Location
- 1827 Hwy 1 Benoit address, Mississippi 38725 United States
- Coordinates: 33°38′12″N 91°01′39″W﻿ / ﻿33.6367°N 91.0276°W

Information
- School type: Public
- Opened: 1959
- Closed: 2020
- School district: West Bolivar Consolidated School District (2014-2020) Benoit School District (1959-2014)
- Grades: K-12 (2001-2020) K-9(1986-2001) 1-12/K-12(1959-1986)
- Website: www.wbcsdk12.org/ray-brooks-school

= Ray Brooks School =

Ray Brooks School was a K-12 school in unincorporated Bolivar County, Mississippi, near Benoit. In September 2015 it had 214 students. Its namesake was its first principal, Ray Brooks; it was originally known as the Nugent Center School, and until 2014 was the only school of the Benoit School District, which served Benoit and Scott. From 2014 until 2020, it was a part of the West Bolivar Consolidated School District. Ray Brooks School closed in 2020.

==History==
The school built in 1959, originally served grades 1-12. It was also known as Benoit High School. In 1986 it was redesignated as a Kindergarten through 9th grade school. High school students were assigned to West Bolivar High School of the West Bolivar School District, in Rosedale.

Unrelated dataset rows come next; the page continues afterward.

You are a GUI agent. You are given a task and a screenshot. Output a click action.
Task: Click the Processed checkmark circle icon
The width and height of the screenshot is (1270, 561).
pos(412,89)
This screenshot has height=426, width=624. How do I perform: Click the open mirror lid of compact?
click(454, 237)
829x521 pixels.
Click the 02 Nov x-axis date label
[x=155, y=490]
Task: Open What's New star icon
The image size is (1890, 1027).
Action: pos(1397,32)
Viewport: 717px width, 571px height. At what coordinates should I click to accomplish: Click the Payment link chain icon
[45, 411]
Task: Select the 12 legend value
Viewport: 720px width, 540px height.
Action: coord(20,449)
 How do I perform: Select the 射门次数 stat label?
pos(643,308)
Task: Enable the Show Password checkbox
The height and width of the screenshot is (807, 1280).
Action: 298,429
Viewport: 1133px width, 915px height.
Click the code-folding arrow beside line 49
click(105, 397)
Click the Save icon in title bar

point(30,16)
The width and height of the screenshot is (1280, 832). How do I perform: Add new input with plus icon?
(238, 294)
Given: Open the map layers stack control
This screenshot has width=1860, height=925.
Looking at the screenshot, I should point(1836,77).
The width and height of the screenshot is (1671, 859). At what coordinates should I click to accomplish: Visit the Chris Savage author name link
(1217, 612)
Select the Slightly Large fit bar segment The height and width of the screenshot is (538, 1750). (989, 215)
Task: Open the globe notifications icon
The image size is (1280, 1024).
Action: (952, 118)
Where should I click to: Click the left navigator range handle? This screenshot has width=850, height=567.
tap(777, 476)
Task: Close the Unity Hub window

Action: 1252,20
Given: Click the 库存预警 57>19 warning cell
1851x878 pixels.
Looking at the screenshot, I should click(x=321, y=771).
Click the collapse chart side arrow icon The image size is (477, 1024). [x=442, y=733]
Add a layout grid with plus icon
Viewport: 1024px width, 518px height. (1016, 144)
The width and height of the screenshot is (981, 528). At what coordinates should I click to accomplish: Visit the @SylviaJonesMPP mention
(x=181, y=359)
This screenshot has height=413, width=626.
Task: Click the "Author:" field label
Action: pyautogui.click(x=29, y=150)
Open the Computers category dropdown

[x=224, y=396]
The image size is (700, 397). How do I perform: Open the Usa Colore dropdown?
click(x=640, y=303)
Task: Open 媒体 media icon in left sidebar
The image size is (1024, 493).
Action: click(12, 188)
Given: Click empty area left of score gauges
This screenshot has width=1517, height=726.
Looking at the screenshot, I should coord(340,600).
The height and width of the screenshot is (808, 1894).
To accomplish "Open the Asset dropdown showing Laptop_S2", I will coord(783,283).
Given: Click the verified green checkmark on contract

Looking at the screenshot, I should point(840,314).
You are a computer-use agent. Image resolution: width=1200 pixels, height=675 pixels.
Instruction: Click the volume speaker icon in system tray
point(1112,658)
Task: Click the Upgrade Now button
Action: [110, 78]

In 1998 the school received its current name. In 1999 it had 320 students, and in 2000 it had 268 students; that year principal Barbara Akon described it as the smallest school in the state.

High school classes resumed in 2001. Linda Coleman, a Democratic member of the Mississippi House of Representatives from Mound Bayou, stated that the costs of transporting children to West Bolivar from Benoit were too high. The first high school class of that generation graduated in 2002. In 2002 the school was the second smallest school in the state.

It was operated by the Benoit School District until July 1, 2014, when that district was consolidated into West Bolivar Consolidated.

In 2020 there were a total of 161 students with each grade level having 20 or fewer students.

In 2020 the West Bolivar board voted to close Ray Brooks on a 3 to 2 basis due to declining tax revenue and enrollment district wide, with Ray Brooks chosen to close as it was more distant and because, of the options, the fewest children would have changes to their schooling. This is despite the school building perceived to be in better condition than others, with it being larger and newer than others. The two board members of the Rosedale area and one board member of the Shaw area, school board president Jackie Lloyd, voted to close Ray Brooks. The closure reflects a population loss occurring in the Mississippi Delta area. Tamara Lopez of Delta News TV stated "Residents in Benoit had mixed reactions to the announcement, some angry others sad."